If I need to be at the airport at 8.30am, would the 7.15am departure from Nutgrove make it?

Thanks all.


----------



## Towger (15 Sep 2009)

No. I took it one Saturday when 'asked' to pickup tickets in the airport. The existence of An Post was forgotten by the asking party! I got it from town and it started out fine, but then started to travel around the world through housing estates.

If you add up the times at the bottom you get 90 mins from [broken link removed].

Get the Luas into town and get the Aircoach in Suffolk Street, often taxies will pick up people at the Aircoach stop and bring them to the Airport for the same price.


----------



## liaconn (15 Sep 2009)

I often get the 16A from Rathfarnham Village to the South Circular Road, and just that part of the route can take 30-45 minutes in heavy traffic. I think you'd be cutting it very fine to give yourself just an hour and a quarter. I'd allow two hours, to be on the safe side. Apart from anything else, a lot of tourists use that bus and there can be delays querying about the fare and lugging several bags onto the bus at several of the stops along the route which also adds to the journey time.


----------



## Sue Ellen (15 Sep 2009)

I think the [broken link removed] from The Square would be better.

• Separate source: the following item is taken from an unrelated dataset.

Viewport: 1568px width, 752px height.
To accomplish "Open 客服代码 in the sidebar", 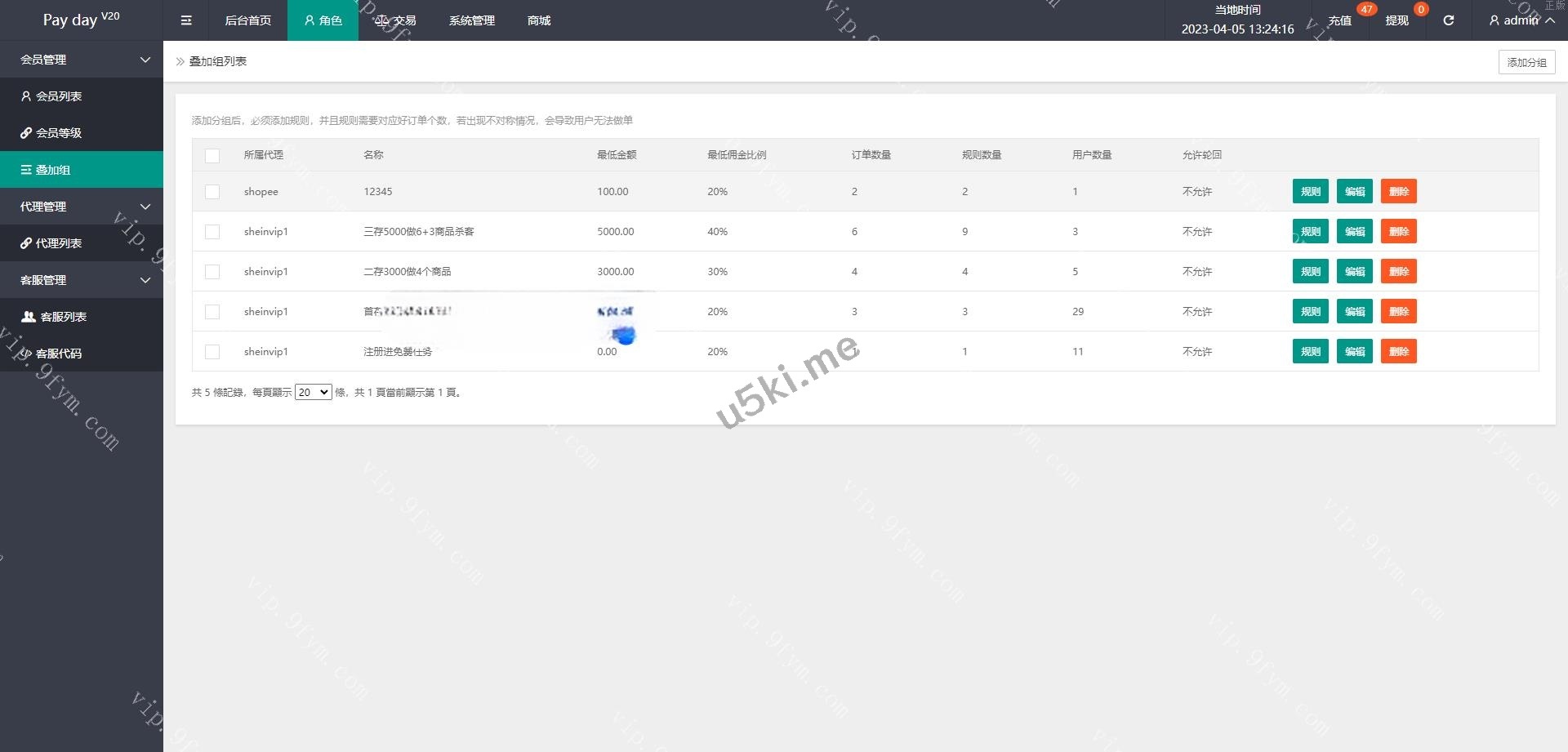I will [x=59, y=354].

With the recent delays in the morning at Dublin Airport (can't find the thread) you appear to be cutting it fine even with on-line check-in available.


----------



## papervalue (15 Sep 2009)

I think if you get the first 16a on timetable for day(6.30AM) you would make it by 8.30am. The first bus is normally up to O' Connell bridge by 7am as traffic is quiet and them at least your past the most of the southside bottlenecks.

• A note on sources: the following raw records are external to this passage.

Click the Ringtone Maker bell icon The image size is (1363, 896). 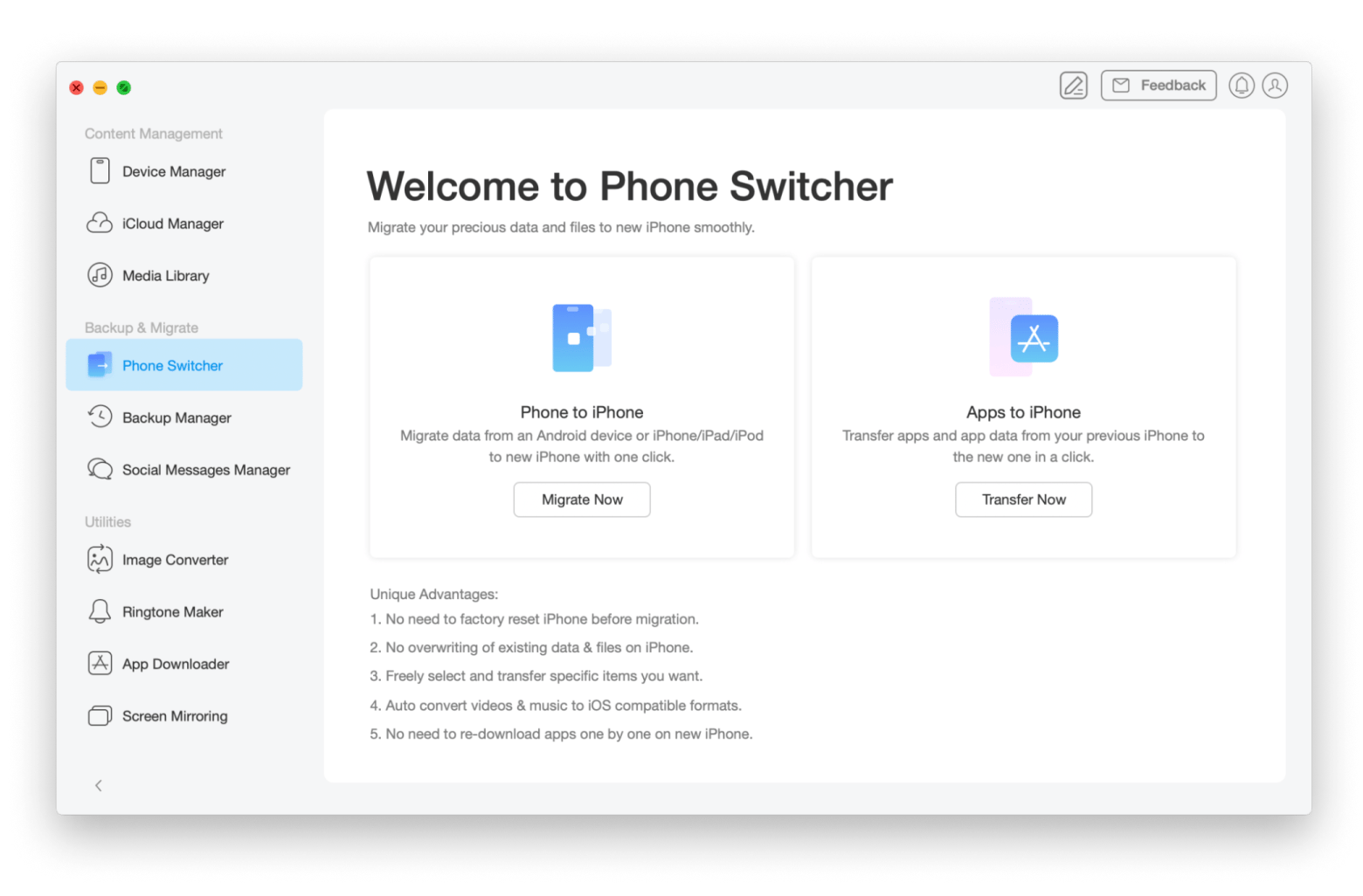click(x=100, y=611)
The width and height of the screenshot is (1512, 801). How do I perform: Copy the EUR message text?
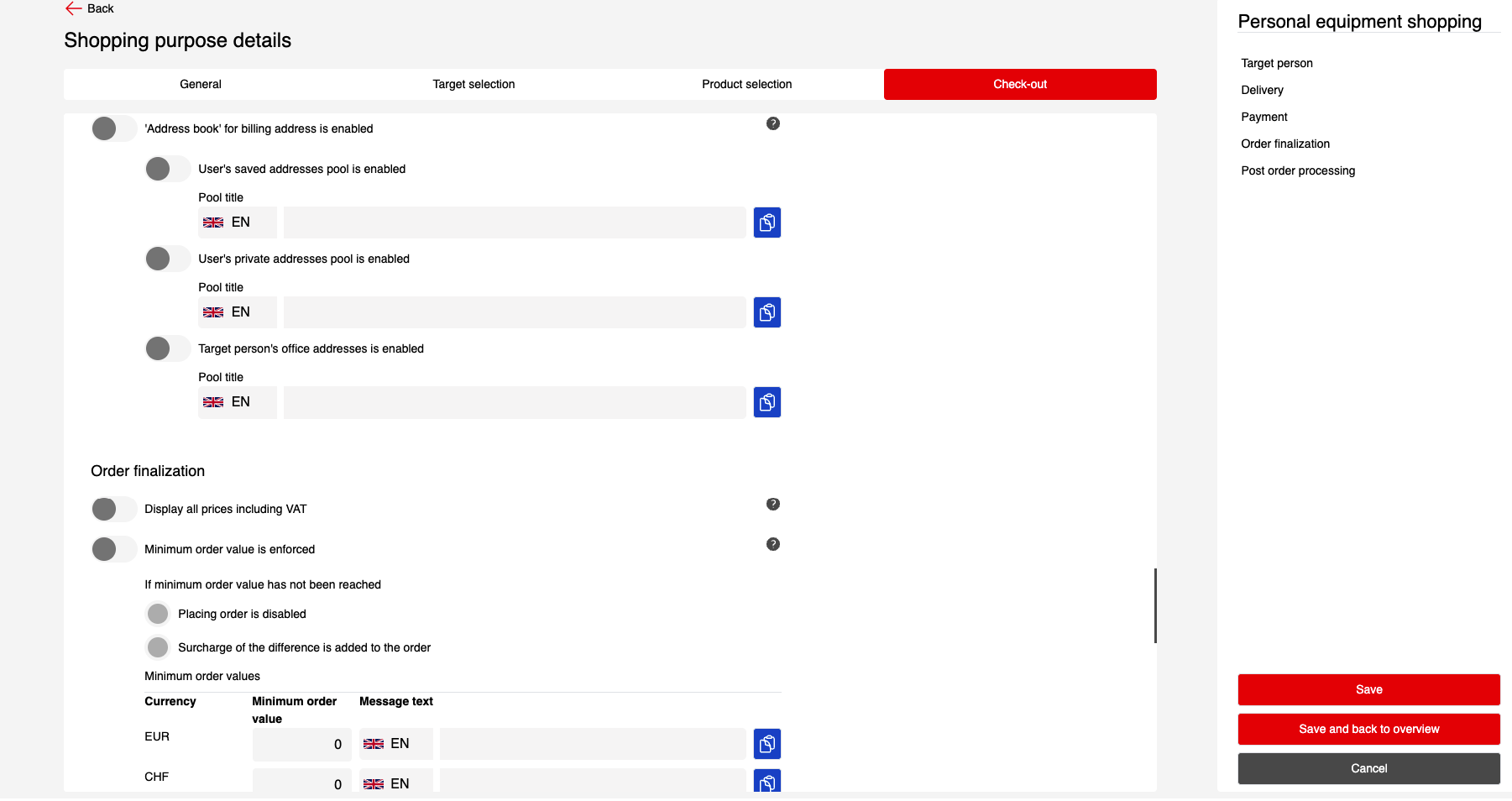point(766,744)
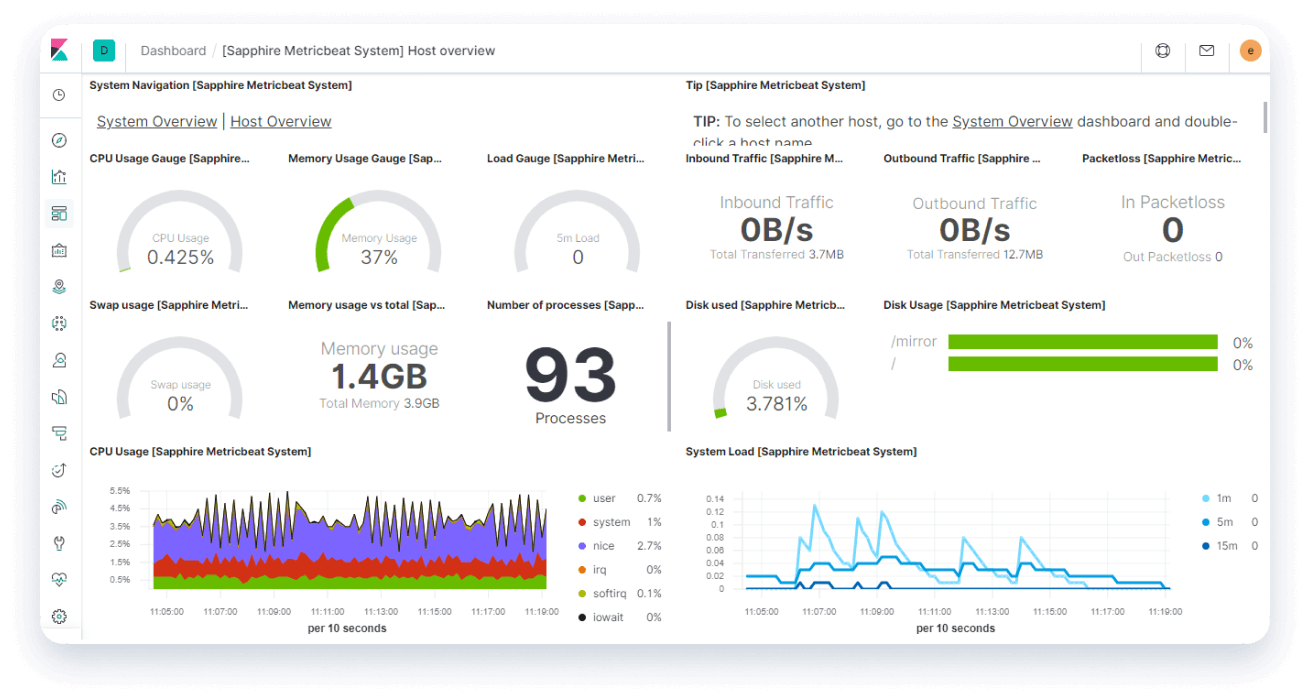Select the highlighted Dashboard app icon
1310x700 pixels.
59,213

I think leaving at 7.15 is too late as you hit the 7.30/ 7.40 pick up in traffic around Harolds Cross


----------



## Complainer (19 Sep 2009)

Sue Ellen said:


> I think the [broken link removed] from The Square would be better.
> 
> With the recent delays in the morning at Dublin Airport (can't find the thread) you appear to be cutting it fine even with on-line check-in available.



THanks for all the suggestions.

Sue Ellen - The Flybus worked out grand for me. I got a lift to Tallaght (very early!) and hopped on the bus at the Square. It avoided any risk of city centre delays. 

It was mildly annoying that they didn't drop me at the departures entrance. Instead, they dropped me at the car park and I had to walk back to the terminal and head up to arrivals. If I had been carrying heavy bags, this would have been a real pain.


----------



## markpb (19 Sep 2009)

All private buses (except Aircoach and DB-Airlink who pay more) now drop their passengers in the new coach park. It's only 100m to the main terminal building and there are trolleys available. It makes a huge difference to the road which is very congested.


----------



## Complainer (19 Sep 2009)

markpb said:


> It makes a huge difference to the road which is very congested.


Indeed, and the solution to the congestion might well lie in giving priority to those vehicles that can each bring 25-50 passengers instead of those vehicles that are bringing 1-4 passengers. 

Sheer force of numbers would dictate giving priority to the buses over the cars.


----------



## onq (19 Sep 2009)

As long as it isn't T-boned by a LUAs it shouldn't take too long...

ONQ.


----------



## Sue Ellen (19 Sep 2009)

Complainer said:


> Sue Ellen - The Flybus worked out grand for me. I got a lift to Tallaght (very early!) and hopped on the bus at the Square. It avoided any risk of city centre delays.
> 
> It was mildly annoying that they didn't drop me at the departures entrance. Instead, they dropped me at the car park and I had to walk back to the terminal and head up to arrivals. If I had been carrying heavy bags, this would have been a real pain.



Great to hear that you were able to give them some business.  Its a great service and I recommend it regularly because I'm afraid that it will disappear.  Son uses it a lot.

Would have to say that I find it extremely annoying that Aircoach don't provide a service on this patch even though I understand their depot is on the Naas Rd.  Flybus would appear to have some connection with Eirebus.

Its right what you say about the drop-off situation.  They should get preference.


----------



## Complainer (20 Sep 2009)

I have to say that there were very few seats left on the Flybus by the time we hit the M50, so they seem to be doing OK business wise.

I got the Aircoach on the way back, as the next Flybus would have meant a long wait, and I wasn't so worried about city centre delays. The on-board wifi was a nice gimmick to help pass the journey.


----------